MUMBAI: The Insurance Regulatory and Development Authority of India (IRDAI) plans to lobby the government to allow use of Aadhaar to make online know-your-customer (KYC) process simple and quick for insurers and policyholders, said IRDAI chairman Subhash Chandra Khuntia on the sidelines of Mint Insurance Conclave in Mumbai.
“KYC is one area we are taking up with the government, to use Aadhaar as a kind of KYC for the insurance sector,” said Khuntia. “The insurance companies and the insurtech companies need to use simple KYC so they do not spend too much time. Customers also do not have to wait for too long before they get the product. This is something which will help in doing that,” he said.
Presently, all private companies, including insurers, are barred by the Supreme Court from seeking a person’s Aadhaar number to complete the e-KYC process. The apex court judgement, which came last year, had hit banks and online payment platforms which were using the Aadhaar number as a single step, low-cost model for furnishing KYC details of their customers.
Along with steps to ease the KYC process, Khuntia also urged insurers to collectively focus on loss reduction by use of technology for data collection and better risk underwriting. “That way, the premium for policyholders can also go down and we will live in a better society,” he said.
But the process of gathering details of customer behaviour for better underwriting, he said, should not happen on an individual basis. The insurance regulator discourages companies from having differential pricing for health and life insurance products based on each individual’s data, as this goes against the idea of risk pooling in insurance, which allows risk to be spread across a group of people to insure those who suffer loss, damage, illness, or death.
“If the information about every individual is known completely from all aspects, then finally it will not be resulting in any insurance because the risk of each individual will be known. Then the individual with the highest risk will have to pay high premium and insurance will become unaffordable to that individual,” he said. The segregation of policyholders on these basis should stop at some point, otherwise the purpose of insurance will be lost, he said.
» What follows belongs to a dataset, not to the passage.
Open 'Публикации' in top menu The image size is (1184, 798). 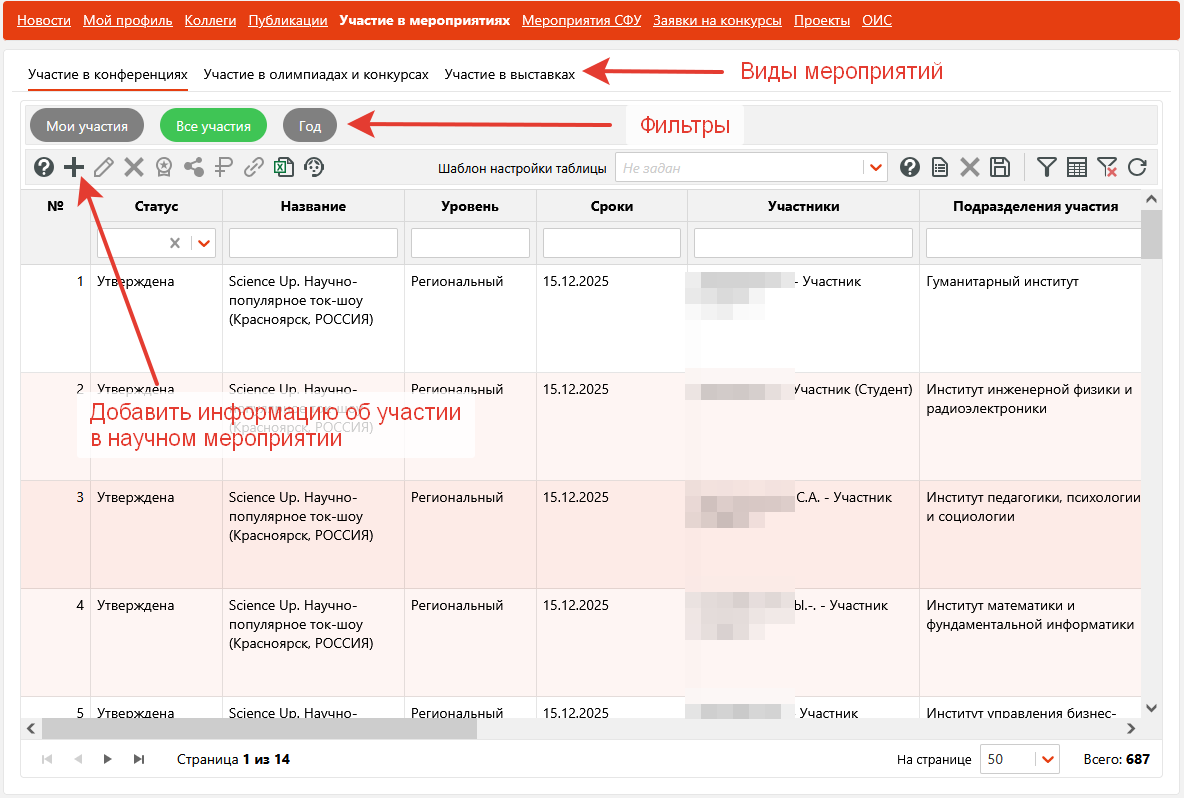[x=288, y=20]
IRDAI also plans to implement risk-based supervision for insurers which means that insurers with lower risk will be regulated less. “We would like to intensify supervision where the risk is more and reduce it where the risk is low,” he said. The insurance regulator also plans to implement risk based capital regime, which would allow insurers to maintain solvency capital relative to their risks. Presently, all insurers are required to maintain a compulsory solvency margin of 1.5 times their liabilities.
In the aftermath of cyclone Fani, which claimed 34 lives and damaged 5 lakh houses, the regulator asked companies to brace for insuring climate change. Besides that, insurers need to adapt quickly to changes and develop new processes for assessing emerging risks such as cyber-security, liability and driverless cars, he said.